Soaram os alarmes em toda a comunidade científica. Uma onda de calor sem precedentes no Ártico, onde o sol praticamente não brilha até março, estará a causar uma onda de frio siberiano na Europa e a forçar à revisão das previsões mais pessimistas sobre o aquecimento global.
O tempo frio registado nestes dias na Europa será assim uma simples deslocação do que deveria estar a passar-se mais a norte, referem diversos especialistas. A massa de ar frio do Ártico que está a por a Europa Central a bater o dente, é um sinal de um clima “maluco” e pode tornar-se mais frequente.
Desde segunda-feira que, a norte do Mediterrâneo, as temperaturas máximas não sobem acima de zero. As mínimas oscilam entre os -6ºCe os -10ºC na maior parte dos países. Cidades desde Varsóvia até Oslo registam temperaturas abaixo de -8ºC.
Nevou em Roma e em Nápoles, Itália, e em Bruxelas houve ordem para deter pessoas sem-abrigo que se recusassem a ir para refúgios esta semana.
Pico anormalmente longo
Em torno de toda a região ártica as temperatura são agora em média cerca de 20ºC acima do normal, rondando os -8ºC.
A Sibéria registou este mês temperaturas 35ºC acima da média histórica, empurradas por um fluxo de ar quente.
Só em 2018, a Groenlândia teve 61 horas acima de congelação, mais de três vezes o total de 2017. Na estação meteorológica mais a norte do planeta, a Cape Morris Jesup, no extremo norte daquele país, as temperaturas recentes têm sido mais elevadas do que em Londres e em Zurique, milhares de quilómetros mais a sul.
Apesar do pico recente registado domingo, de 6.1ºC não ter sido um recorde, o fenómeno durou apenas algumas horas nas outras duas ocasiões em que se deu, em 2011 e em 2017. A semana passada houve 10 dias acima do nível de congelação pelo menos durante parte do dia na estação, a apenas 700 quilómetros do Pólo Norte.
A reação ao fenómeno é de choque: “loucura”, “esquisito” e “simplesmente chocante”, são algumas das palavras usadas por investigadores de longa data.
"Alerta claro"
“Esta é uma anomalia entre anomalias”, afirma Michael Mann, diretor do Centro do Sistema Terrestre da Universidade Estatal da Pennsylvania, citado pelo The Guardian.
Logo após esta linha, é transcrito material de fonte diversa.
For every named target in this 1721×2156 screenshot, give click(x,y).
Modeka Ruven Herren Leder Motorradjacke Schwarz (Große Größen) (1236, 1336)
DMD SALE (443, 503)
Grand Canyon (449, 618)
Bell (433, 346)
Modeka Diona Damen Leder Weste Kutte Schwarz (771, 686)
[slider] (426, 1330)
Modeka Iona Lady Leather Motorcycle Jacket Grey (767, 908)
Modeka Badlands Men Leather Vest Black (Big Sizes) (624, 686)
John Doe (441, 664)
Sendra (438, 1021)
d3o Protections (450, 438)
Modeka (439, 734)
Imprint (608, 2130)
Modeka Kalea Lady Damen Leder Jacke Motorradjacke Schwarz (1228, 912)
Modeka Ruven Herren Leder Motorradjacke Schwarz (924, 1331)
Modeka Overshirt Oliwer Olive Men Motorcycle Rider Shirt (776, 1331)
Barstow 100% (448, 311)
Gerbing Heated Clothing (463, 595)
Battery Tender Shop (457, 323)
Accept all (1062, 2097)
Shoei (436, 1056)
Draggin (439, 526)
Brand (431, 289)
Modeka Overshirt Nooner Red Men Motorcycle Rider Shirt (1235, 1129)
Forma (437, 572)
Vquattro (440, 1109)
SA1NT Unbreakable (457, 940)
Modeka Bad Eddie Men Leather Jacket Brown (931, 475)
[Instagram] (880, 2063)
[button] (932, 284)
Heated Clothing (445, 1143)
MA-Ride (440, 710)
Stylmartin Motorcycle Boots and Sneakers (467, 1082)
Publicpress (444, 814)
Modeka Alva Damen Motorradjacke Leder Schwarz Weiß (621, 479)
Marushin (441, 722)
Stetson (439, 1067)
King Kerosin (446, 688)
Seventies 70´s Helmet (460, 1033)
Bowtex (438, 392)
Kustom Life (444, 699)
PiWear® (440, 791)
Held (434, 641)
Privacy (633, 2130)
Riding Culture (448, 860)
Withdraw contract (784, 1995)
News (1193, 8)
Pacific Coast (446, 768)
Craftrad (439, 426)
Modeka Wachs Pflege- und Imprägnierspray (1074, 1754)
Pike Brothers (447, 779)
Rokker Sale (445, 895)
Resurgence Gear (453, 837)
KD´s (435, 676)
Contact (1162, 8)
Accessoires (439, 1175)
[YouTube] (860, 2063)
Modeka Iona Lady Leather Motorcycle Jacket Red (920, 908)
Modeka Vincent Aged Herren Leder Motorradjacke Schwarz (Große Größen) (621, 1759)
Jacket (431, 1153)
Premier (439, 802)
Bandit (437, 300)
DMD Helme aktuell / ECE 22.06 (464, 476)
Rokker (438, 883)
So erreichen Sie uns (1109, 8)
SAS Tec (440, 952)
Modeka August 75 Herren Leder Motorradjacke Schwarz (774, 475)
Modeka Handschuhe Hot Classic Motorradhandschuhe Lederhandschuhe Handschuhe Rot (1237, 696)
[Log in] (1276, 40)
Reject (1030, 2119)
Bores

“Está suficientemente fora da média história para ser preocupante – e sugere que há mais surpresas a prepararem-se à medida que irritamos a besta zangada que é o nosso clima”, refere.
“O Ártico sempre esteve na linha da frente” [das alterações climáticas] devido ao “círculo vicioso que amplifica o aquecimento provocado pelos seres humanos naquela região específica. E está a dar um alerta muito claro”, acrescenta Mann.
“Picos de temperatura fazem parte dos padrões climáticos. O que está a fugir da norma neste fenómeno é a sua persistência durante tanto tempo e que seja tão quente”, diz Ruth Mottram do Instituto de Meteorologia da Dinamarca. “Nunca vimos temperaturas tão altas no alto Ártico, mesmo indo até os últimos anos da década de 1950”, acrescenta.As causas e a importância deste pico de temperatura estão agora sob escrutínio. O vórtice polar é um círculo de ventos que inclui a corrente de jato e que ajuda a desviar as massas de ar mais quentes e a manter a região fria. Quando enfraquece ou quando se fortalece influência as temperaturas no Ártico.
Só que os picos de temperatura têm estado a tornar-se mais frequentes e a durar mais tempo. “Em 50 anos de reconstruções do Ártico, o atual fenómeno é o mais quente e um dos mais longos observados durante o inverno”, diz Berkeley Earth, uma organização não-governamental dedicada à ciência do clima.
A questão agora é se este é um sinal de um enfraquecimento ou de um colapso do vórtice. Este depende das diferenças de temperatura entre o Ártico e as regiões das latitudes médias, mas estas estão a diminuir, já que o Pólo Norte está a aquecer mais depressa do que qualquer outro lugar da Terra.
Enquanto as temperaturas médias globais aumentaram cerca de 1ºC, no Ártico este aumento é próximo dos 3-C, o que está a derreter as massas de gelo.